Keteladanan para pendidik yang dilihat dan dirasakan langsung oleh para siswa dan mahasiswa adalah kunci utama pendidikan karakter di lembaga pendidikan. Terlebih pada keadaan saat ini, dimana banyak orang tua yang teramat sibuk bekerja, khususnya di waktu-waktu pembelajaran daring dilakukan. Tentu mereka tak bisa mengawasi langsung apa yang dilakukan oleh anak-anak mereka.
Banyak pengajar yang mengeluhkan partisipasi siswa dan mahasiswa ketika pembelajaran daring berlangsung. Pengajar kesulitan memastikan apakah siswa dan mahasiswanya mengikuti pembelajaran dengan serius.

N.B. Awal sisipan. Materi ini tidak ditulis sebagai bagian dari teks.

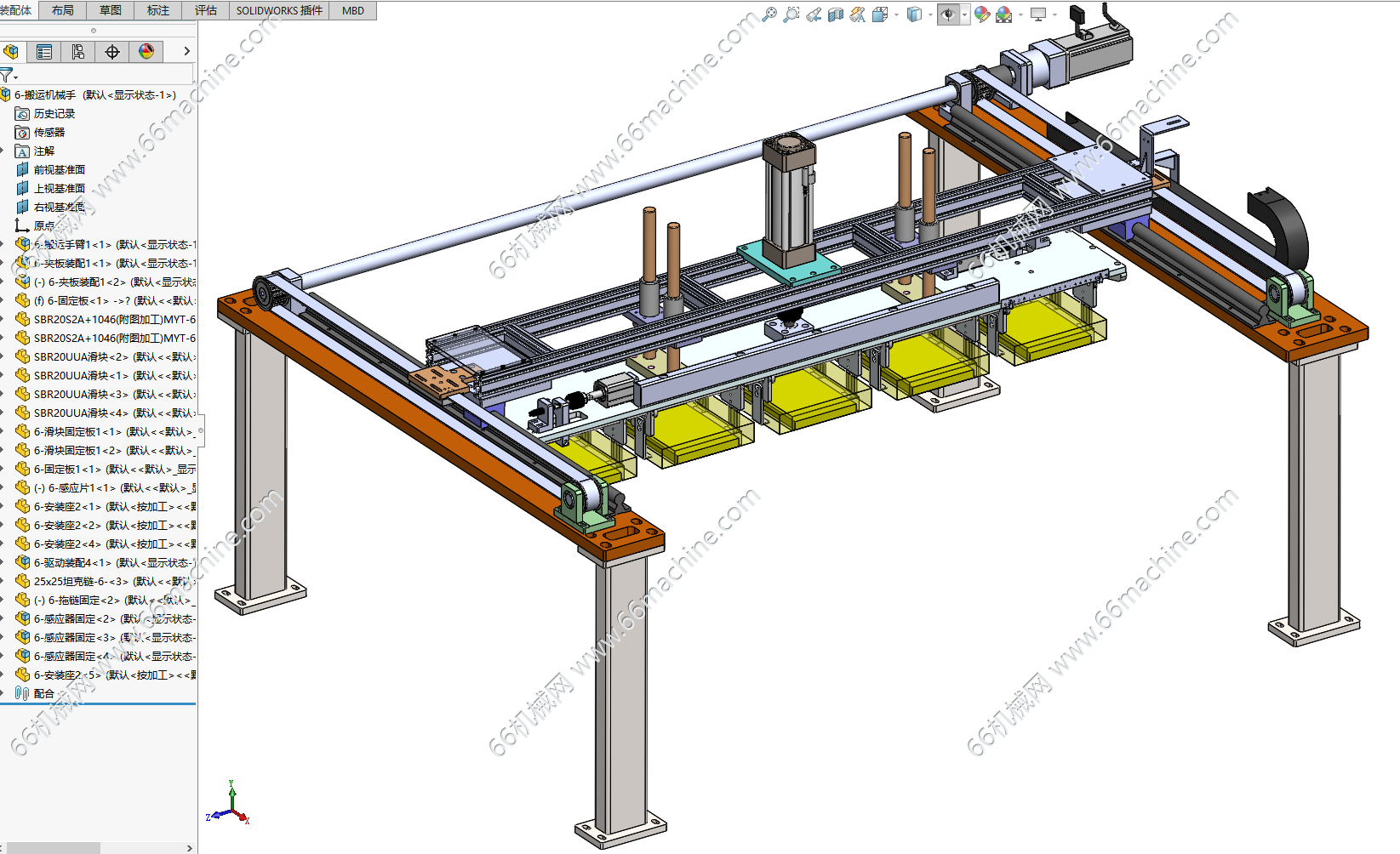The height and width of the screenshot is (854, 1400).
Task: Open the ConfigurationManager tab icon
Action: pos(78,52)
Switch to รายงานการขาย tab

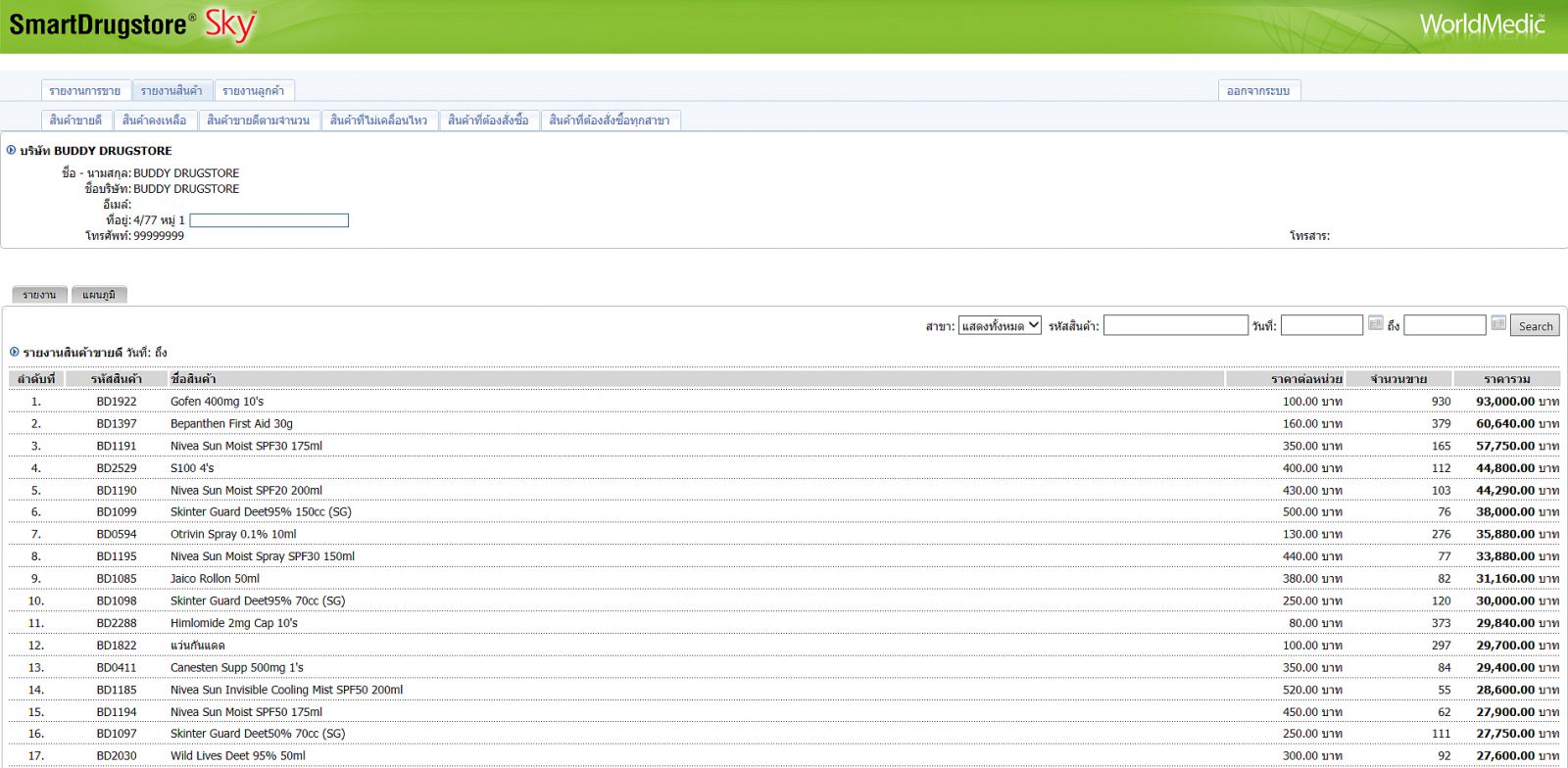85,91
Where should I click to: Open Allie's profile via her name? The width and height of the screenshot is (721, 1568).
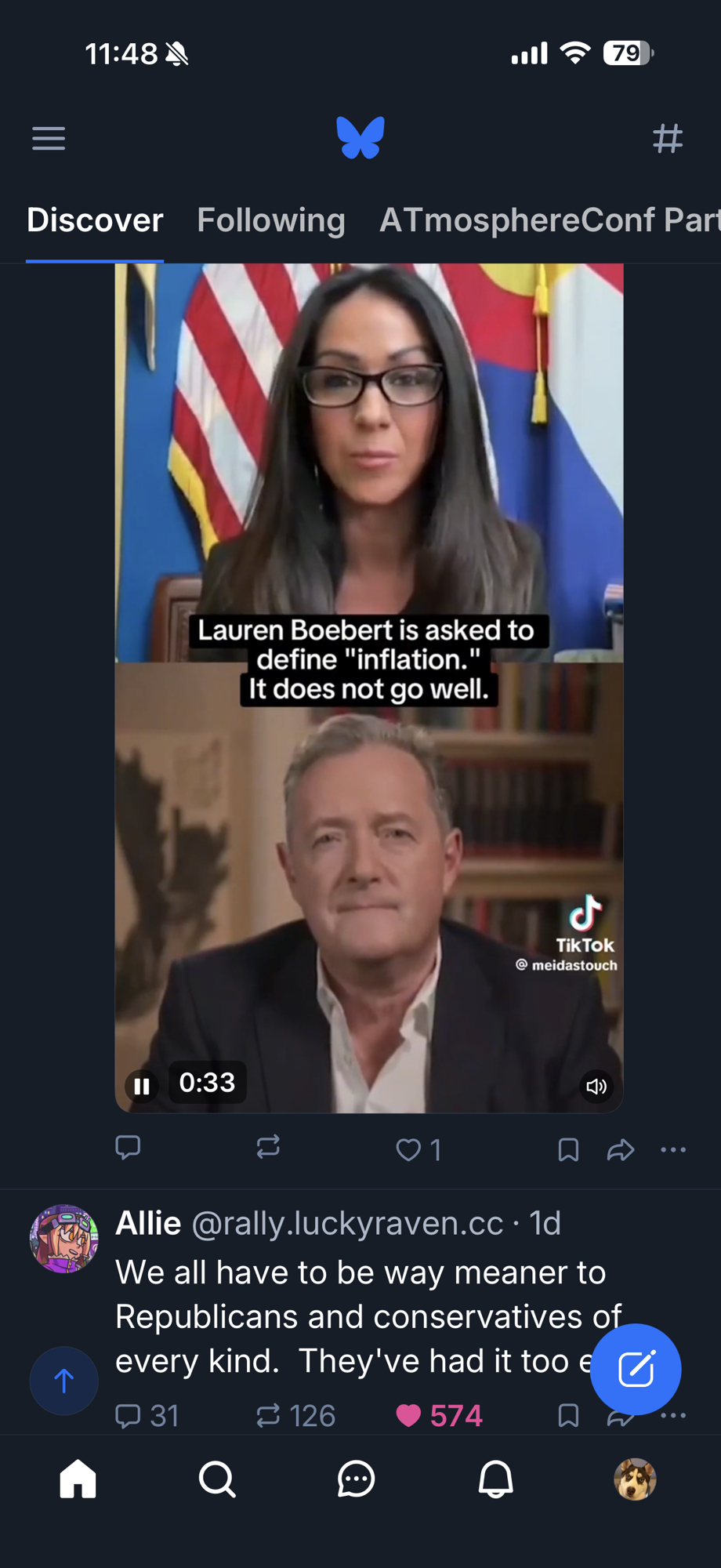click(148, 1223)
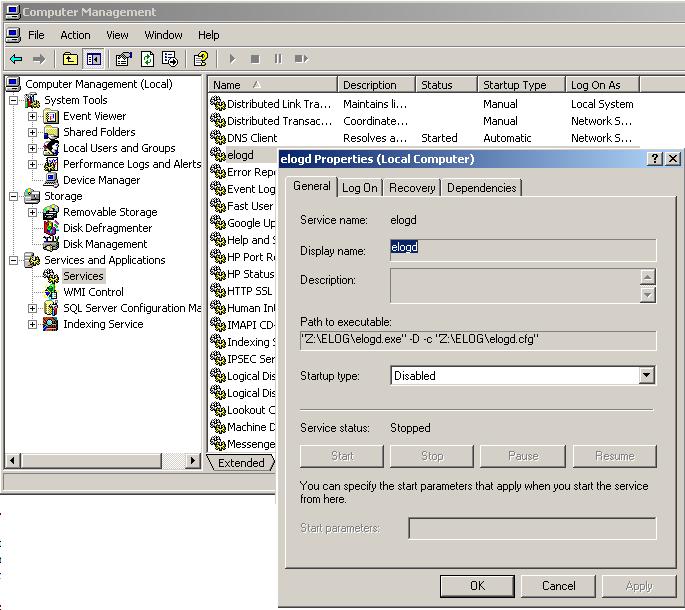This screenshot has width=685, height=610.
Task: Click the tree pane horizontal scrollbar right arrow
Action: pos(192,460)
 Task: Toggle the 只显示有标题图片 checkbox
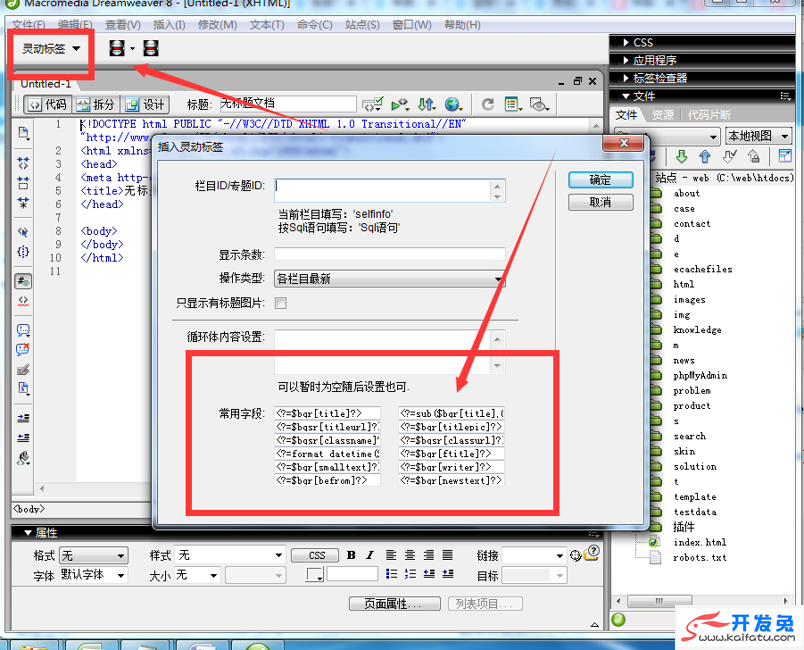point(281,303)
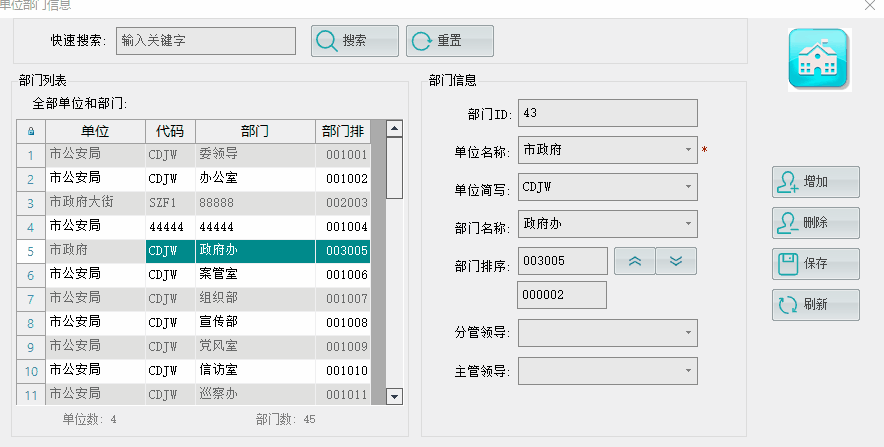This screenshot has width=884, height=447.
Task: Click the 搜索 magnifier button
Action: pyautogui.click(x=355, y=41)
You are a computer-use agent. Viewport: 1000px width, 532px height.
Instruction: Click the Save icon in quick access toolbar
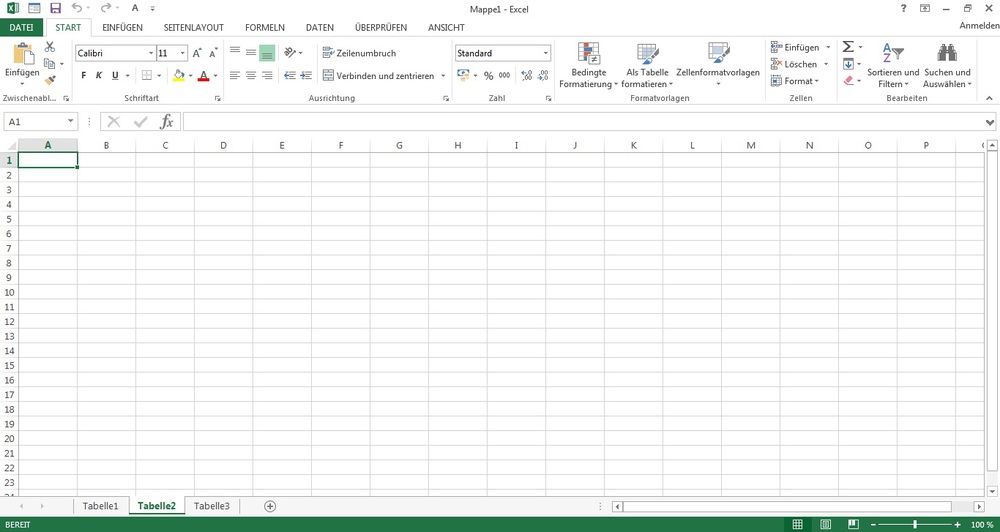(56, 8)
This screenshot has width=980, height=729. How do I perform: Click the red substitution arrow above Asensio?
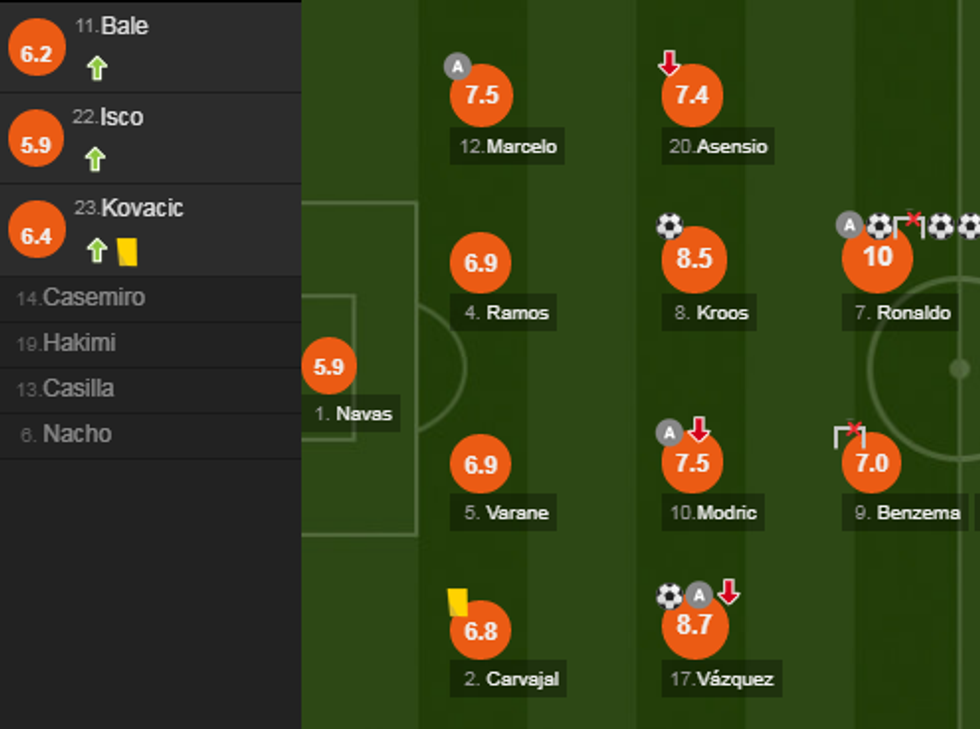tap(669, 64)
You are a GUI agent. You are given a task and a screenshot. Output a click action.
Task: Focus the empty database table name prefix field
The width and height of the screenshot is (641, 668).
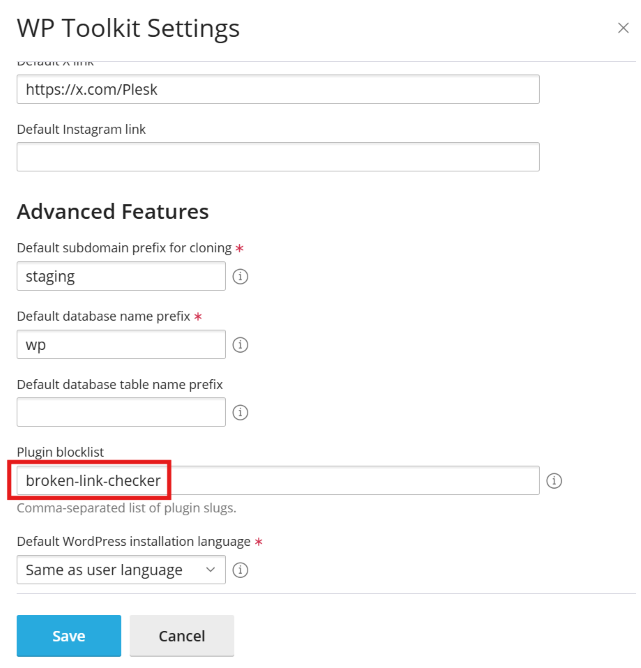pyautogui.click(x=121, y=412)
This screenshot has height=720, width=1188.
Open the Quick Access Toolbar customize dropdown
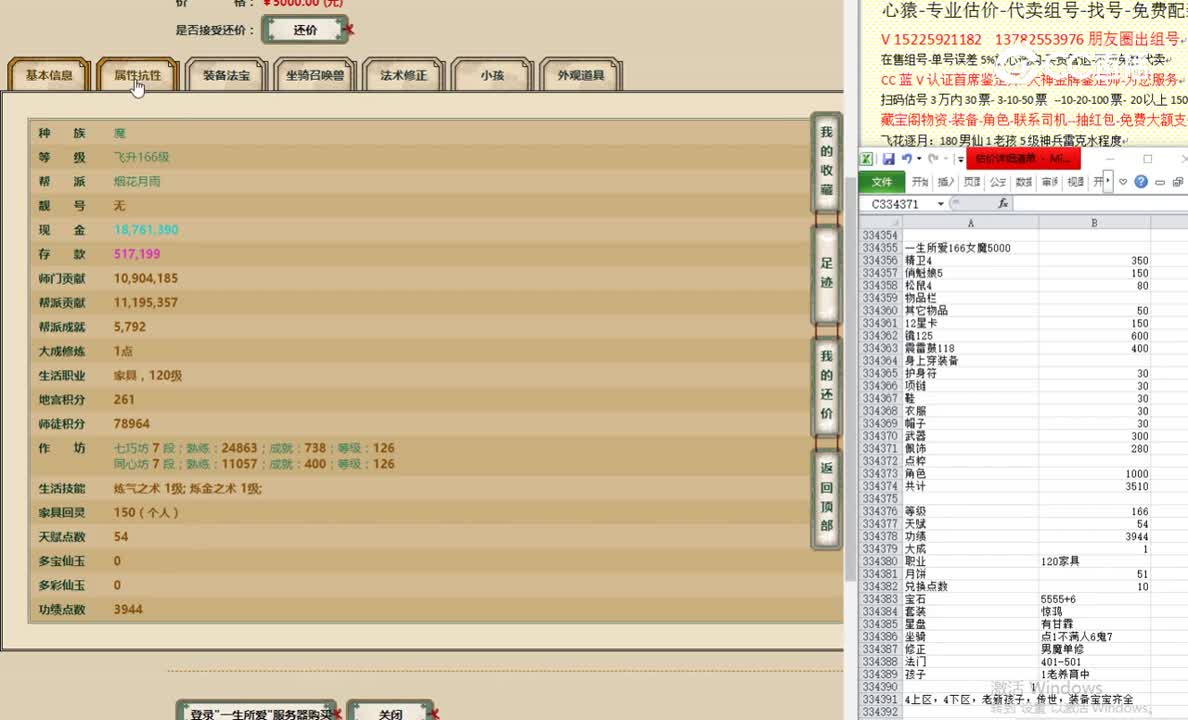click(959, 158)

Karena sering terjadi, dalam pembelajaran daring, ada siswa atau mahasiswa yang sengaja memasang video yang sudah direkam agar seolah-olah mengikuti proses pembelajaran namun ternyata mereka melakukan hal lain. Dalam proses evaluasi pun banyak kesulitan yang dihadapi.
Apabila biasanya tes atau ujian, guru atau dosen bisa melakukan pengawasan langsung, sehingga siswa atau mahasiswa bisa dididik untuk jujur dalam mengerjakan soal, sekarang keadaannya berubah. Tak ada yang bisa mengawasi dan memastikan apakah soal-soal yang diberikan, dikerjakan sendiri atau tidak ataukah sembari mencari jawaban dari internet kemudian tinggal “copy-paste” jawaban.
Pembelajaran olahraga, dan praktikum di laboratorium, juga terbengkalai. Padahal materi pelajaran tersebut mendidik siswa dan mahasiswa untuk memiliki karakter positif seperti teliti, tekun, jujur, hati-hati, tidak mudah menyerah dan menghargai proses.
Yang dikhawatirkan jika pandemi ini berlangsung lama dan pembelajaran daring dilakukan selama setahun penuh atau mungkin lebih, generasi muda bangsa ini akan terbiasa dengan berbagai kemudahan-kemudahan yang tak mendidik dan mendewasakan. Mereka bisa jadi akan kehilangan setahun penuh dengan pendidikan karakter yang nilainya sangat berharga sebagai bekal menjalani kehidupan.
Bangsa ini tidak lagi menghadapi ancaman kekurangan orang-orang pintar di era internet seperti sekarang ini. Akses informasi tanpa batas memudahkan setiap orang untuk belajar apapun. Namun pembelajaran berbeda dengan pendidikan, apalagi pendidikan karakter.